» Document
>> begin

Αὐτὰρ μὴ νῦν μοι τόδε χώεο, μηδὲ νεμέσσα, &c.

My dear Ulysses, let it not offend,
That when I saw you first, I did suspend
My love with my belief; since my faint breast,
When first with those glad tidings it was blest,
Trembled with doubts, lest, by such forged lies,
Some crafty false pretender might devise

To have ensnar'd me, and, with these false sounds,
Defil'd my love, and multiplied my wounds.

CHAP. XXII.

Of the affection of Sorrow, the object of it evil, sensitive, intellectual, as present in itself, or to the mind, by memory, or suspicion, particular causes, effects of it: Fear, care, experience, erudition, irresolution, despair, execration, distempers of body.

>> end

The excerpt's chapter heading on sorrow names the object of that affection. What is it?

» Data supplied
>> begin

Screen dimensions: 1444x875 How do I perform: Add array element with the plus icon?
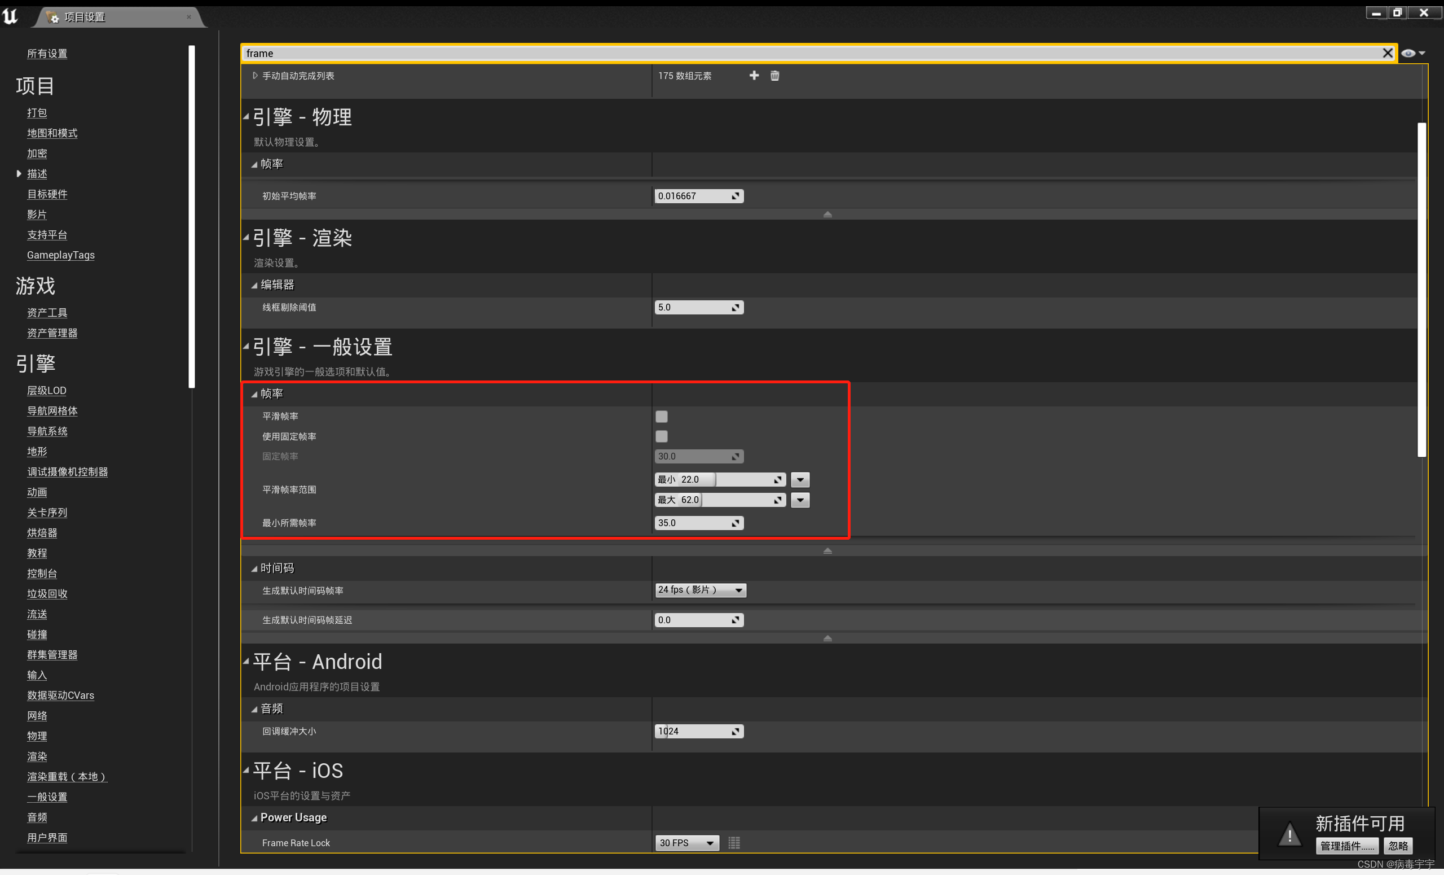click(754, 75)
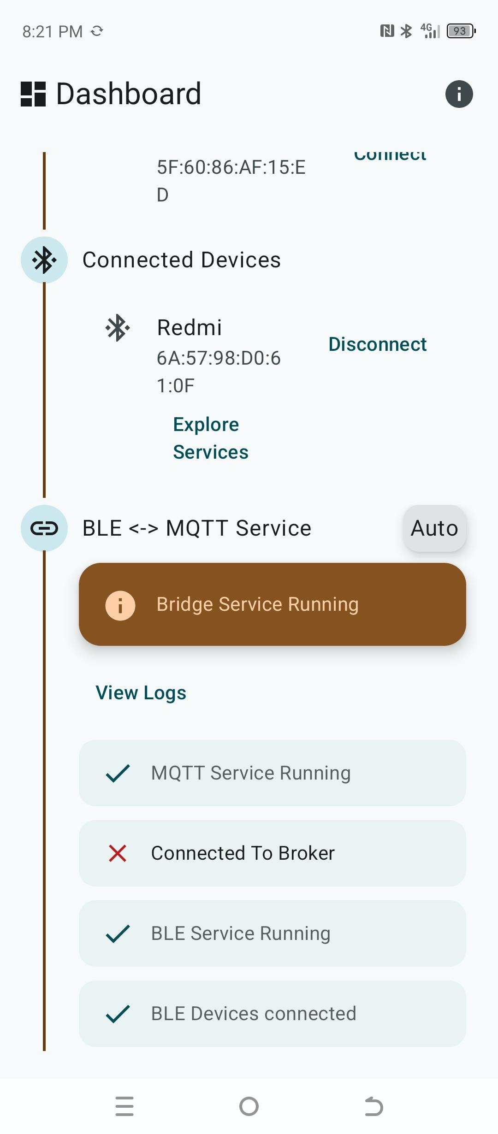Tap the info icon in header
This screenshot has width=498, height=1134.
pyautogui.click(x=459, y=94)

>> end

» Written reply
Evil.